▸ Problem description
Gather every line of the entries that contains the word "Sort" and copy each one in full.

▸ Records shown
☆ ☆ ☆ ☆ ☆

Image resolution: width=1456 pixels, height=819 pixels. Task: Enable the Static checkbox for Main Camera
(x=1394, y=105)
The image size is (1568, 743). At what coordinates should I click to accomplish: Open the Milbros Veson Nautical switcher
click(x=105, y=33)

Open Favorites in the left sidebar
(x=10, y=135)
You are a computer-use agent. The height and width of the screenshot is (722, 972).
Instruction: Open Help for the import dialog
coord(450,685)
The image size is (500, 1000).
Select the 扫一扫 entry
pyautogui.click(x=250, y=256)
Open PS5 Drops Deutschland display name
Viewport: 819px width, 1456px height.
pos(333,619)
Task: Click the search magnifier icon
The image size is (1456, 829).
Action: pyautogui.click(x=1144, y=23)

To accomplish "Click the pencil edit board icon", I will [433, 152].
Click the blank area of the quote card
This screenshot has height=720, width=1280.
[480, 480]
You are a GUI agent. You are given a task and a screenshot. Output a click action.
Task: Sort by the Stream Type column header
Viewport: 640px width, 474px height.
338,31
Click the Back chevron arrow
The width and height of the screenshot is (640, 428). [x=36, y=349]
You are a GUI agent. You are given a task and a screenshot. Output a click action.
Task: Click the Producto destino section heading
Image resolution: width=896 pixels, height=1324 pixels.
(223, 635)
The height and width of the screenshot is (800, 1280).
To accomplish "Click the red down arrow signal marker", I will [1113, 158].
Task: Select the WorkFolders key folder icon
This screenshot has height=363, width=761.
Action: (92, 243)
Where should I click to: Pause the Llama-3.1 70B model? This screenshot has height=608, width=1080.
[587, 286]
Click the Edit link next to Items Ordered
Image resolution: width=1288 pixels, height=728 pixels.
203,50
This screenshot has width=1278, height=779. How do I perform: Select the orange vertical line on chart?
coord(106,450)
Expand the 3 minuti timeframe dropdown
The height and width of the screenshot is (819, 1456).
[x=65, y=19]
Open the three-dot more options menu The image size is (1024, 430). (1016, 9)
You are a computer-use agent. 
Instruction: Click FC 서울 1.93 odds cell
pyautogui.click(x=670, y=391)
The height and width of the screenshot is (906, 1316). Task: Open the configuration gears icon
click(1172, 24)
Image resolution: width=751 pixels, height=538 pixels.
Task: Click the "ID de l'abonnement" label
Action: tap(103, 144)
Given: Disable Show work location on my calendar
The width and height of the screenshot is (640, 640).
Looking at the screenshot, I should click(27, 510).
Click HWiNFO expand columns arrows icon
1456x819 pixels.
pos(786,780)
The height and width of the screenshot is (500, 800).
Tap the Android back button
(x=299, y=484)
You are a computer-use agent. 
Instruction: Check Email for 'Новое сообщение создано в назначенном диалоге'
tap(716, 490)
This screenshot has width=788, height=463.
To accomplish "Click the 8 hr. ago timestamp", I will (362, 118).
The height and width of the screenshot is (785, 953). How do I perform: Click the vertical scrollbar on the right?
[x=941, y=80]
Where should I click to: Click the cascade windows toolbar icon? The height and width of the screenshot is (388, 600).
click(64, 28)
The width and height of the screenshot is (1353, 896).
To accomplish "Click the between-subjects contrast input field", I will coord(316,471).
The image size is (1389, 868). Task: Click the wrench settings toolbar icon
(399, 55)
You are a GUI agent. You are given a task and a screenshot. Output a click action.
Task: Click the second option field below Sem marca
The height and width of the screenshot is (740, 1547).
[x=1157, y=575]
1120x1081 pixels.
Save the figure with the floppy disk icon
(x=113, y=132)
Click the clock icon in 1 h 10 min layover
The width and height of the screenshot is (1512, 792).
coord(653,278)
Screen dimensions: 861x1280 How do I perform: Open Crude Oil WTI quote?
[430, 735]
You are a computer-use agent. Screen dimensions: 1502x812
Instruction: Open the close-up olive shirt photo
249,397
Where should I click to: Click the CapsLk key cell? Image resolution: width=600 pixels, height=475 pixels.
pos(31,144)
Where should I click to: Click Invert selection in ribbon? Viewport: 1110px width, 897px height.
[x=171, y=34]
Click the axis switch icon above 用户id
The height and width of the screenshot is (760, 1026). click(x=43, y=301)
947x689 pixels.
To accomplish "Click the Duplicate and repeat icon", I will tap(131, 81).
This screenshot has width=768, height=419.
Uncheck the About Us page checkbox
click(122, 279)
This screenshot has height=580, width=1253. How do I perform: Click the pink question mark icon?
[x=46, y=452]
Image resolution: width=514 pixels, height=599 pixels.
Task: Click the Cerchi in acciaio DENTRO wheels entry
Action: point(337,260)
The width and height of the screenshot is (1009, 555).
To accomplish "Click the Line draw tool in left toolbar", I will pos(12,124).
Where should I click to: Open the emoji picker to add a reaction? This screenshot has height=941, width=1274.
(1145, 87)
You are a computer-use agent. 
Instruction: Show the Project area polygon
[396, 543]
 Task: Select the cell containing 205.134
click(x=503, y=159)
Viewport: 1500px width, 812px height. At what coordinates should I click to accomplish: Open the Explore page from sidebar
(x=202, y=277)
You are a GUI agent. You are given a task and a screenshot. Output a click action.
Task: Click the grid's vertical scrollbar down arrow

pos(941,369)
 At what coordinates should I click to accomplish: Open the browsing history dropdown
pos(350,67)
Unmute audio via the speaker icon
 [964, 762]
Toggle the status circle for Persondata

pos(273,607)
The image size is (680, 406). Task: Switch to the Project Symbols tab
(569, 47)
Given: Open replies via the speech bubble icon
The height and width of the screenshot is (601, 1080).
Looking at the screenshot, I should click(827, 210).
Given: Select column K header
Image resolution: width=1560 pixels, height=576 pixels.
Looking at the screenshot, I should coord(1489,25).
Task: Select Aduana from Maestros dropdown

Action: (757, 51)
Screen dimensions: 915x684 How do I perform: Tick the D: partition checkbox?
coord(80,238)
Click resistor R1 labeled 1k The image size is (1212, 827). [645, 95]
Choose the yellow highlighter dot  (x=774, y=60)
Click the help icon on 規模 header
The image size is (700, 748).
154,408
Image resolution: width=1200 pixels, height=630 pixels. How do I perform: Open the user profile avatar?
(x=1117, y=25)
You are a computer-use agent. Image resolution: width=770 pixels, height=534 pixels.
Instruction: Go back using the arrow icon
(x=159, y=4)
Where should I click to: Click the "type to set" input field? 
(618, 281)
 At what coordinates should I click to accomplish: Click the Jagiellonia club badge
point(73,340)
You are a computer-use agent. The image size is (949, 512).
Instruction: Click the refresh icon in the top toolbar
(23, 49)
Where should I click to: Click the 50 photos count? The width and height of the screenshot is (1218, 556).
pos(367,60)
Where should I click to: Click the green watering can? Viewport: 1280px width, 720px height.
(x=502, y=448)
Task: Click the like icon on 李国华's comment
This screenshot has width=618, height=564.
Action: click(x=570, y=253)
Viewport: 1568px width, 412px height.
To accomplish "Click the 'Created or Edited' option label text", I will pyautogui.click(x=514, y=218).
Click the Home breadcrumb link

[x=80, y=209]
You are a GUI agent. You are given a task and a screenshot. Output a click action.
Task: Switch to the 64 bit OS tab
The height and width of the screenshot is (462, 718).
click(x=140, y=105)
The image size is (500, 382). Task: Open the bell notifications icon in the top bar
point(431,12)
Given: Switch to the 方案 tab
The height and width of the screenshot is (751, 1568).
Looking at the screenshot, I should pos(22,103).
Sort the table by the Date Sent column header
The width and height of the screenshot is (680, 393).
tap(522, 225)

☆ ☆ ☆ ☆ ☆

▸ In response
Task: Sort by the Stream Type column header
Sort the table by the Date Sent column header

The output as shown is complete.